Please stop incrementing the classfile version number when there are no format changes

Brian Goetz brian.goetz at oracle.com
Fri Oct 11 13:48:04 UTC 2019


> Since the new versioning strategy was introduced, the classfile format
> number increments with every release

Actually, this policy dates back basically to the dawn of time.  It has nothing to do with the new versioning scheme; it has always been this way.  See: https://en.wikipedia.org/wiki/Java_class_file#General_layout <https://en.wikipedia.org/wiki/Java_class_file#General_layout> (table entry on major versions.)

> regardless of whether or not anything
> was actually added.

“Was something added” was never the criteria for bumping the class file version.  You think you’re asking that a recent policy be reconsidered, but in fact, you’re asking for us to throw out the policy that has served us well for 25 years.  While I would not say it is impossible that there might be a valid reason to reconsider, let’s not pretend you’re not asking for a radical change in policy.  

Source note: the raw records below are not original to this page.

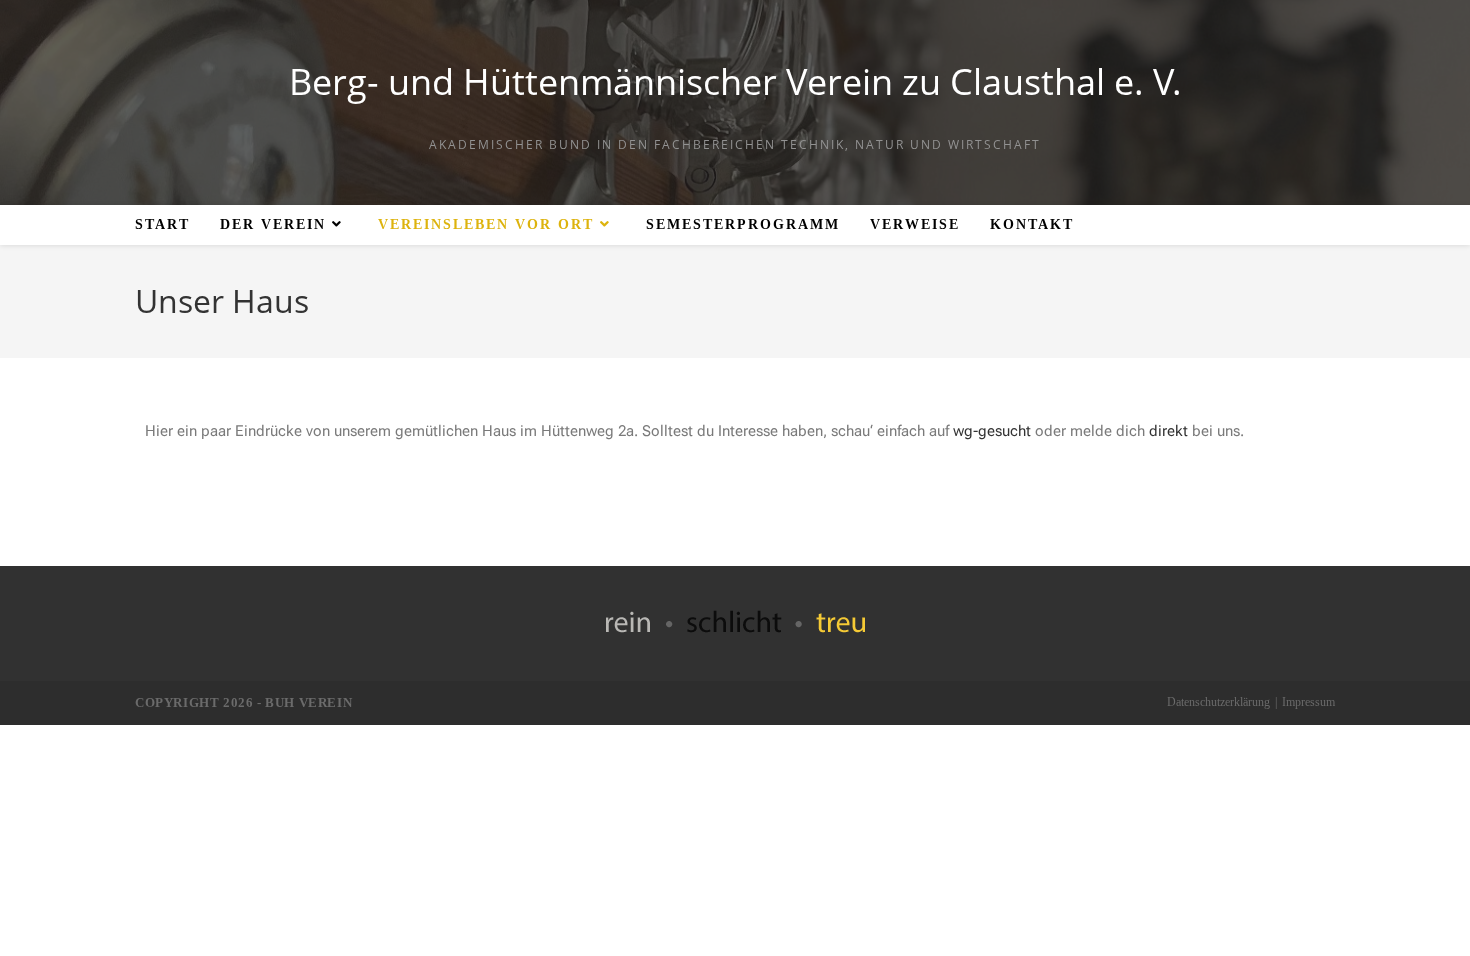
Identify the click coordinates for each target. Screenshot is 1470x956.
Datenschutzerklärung (1218, 702)
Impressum (1308, 702)
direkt (1168, 431)
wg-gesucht (992, 431)
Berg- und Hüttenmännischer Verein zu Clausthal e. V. (735, 81)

Further, the often-repeated “but nothing changed” argument is generally based on a misunderstanding of what “changed” means.  There are many, many more ways to have a version dependency besides “new byte codes”, such as new constant pool forms (e.g., candy), new class file attributes (e.g., NestMembers, PermittedSubtypes), or dependency of compiler-generated code on a library class or method entry point (such as `Iterable`, `Enum`, or indy bootstraps).  Given the likely-ubiquity of such translation dependencies in almost every future version, it is unlikely that such a policy change would likely reduce the frequency of classfile-bumps by very much — but would still have users guessing why (say) the 13 to 14 transition has different characteristics than 14 to 15.  

Further^2, I think you underestimate the cost of late-binding to a class file version bump, and the effect it would have on forward platform progress.  This is not, as most developers seem to reflexively assume, a mere bureaucratic mandate; this is a policy driven by engineering reality.  

> The way the class format is versioned is proving
> disastrous for the community.

Again, you’re acting like this is a new thing.  Given that we’ve been doing it this way for nearly 25 years, it can’t be all that disastrous.